Los norteamericanos son célebres por su falta de tolerancia ante las mentiras de sus dirigentes, y es notorio que Nixon fue obligado a dimitir porque mintió públicamente, mucho más que por su comportamiento mafioso. Por tanto, los últimos sondeos que revelan que más de la mitad de estadounidenses creen que Bush alteró o exageró los datos sobre las armas de Sadam, con el fin de llevarles a la guerra, lastran más sus esperanzas de reelección que los fríos datos de sus fracasos económicos o del desastre material y humano causado por la campaña bélica. En EEUU, el que la miente la paga --el perjurio es un delito penado con más severidad que crímenes que nosotros consideramos más graves-- y si el que lo hace se dedica a la política, suele ver terminada su carrera.
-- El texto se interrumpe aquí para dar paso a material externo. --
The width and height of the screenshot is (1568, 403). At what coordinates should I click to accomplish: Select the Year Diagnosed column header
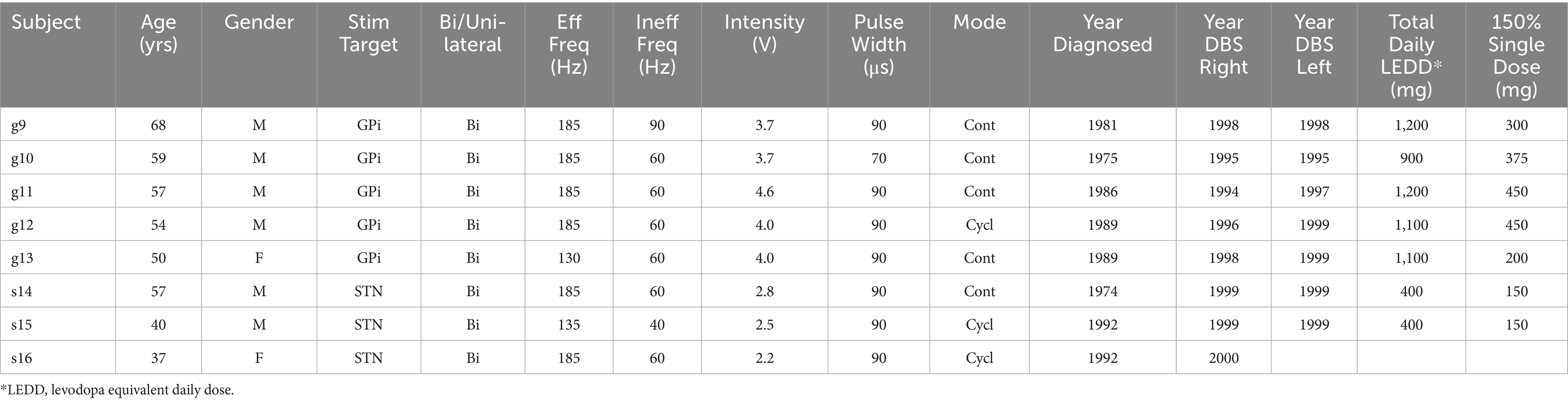tap(1102, 34)
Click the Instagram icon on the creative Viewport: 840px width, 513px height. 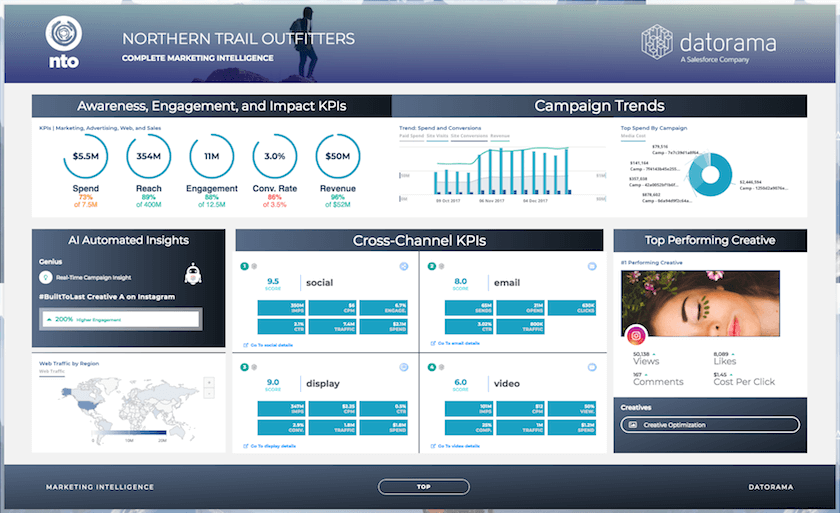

Bush pagará un alto precio político por los engaños previos a la guerra, en patente contraste con la impunidad de la que hace gala Aznar cuando ni siquiera se digna a explicar ante el Congreso sus afirmaciones falsas con las que justificó la invasión. Al presidente de EEUU, hasta los senadores de su partido le han abierto una investigación para ver si exageró la amenaza iraquí. En cambio, nuestro presidente cree que no debe rendir cuentas a nadie.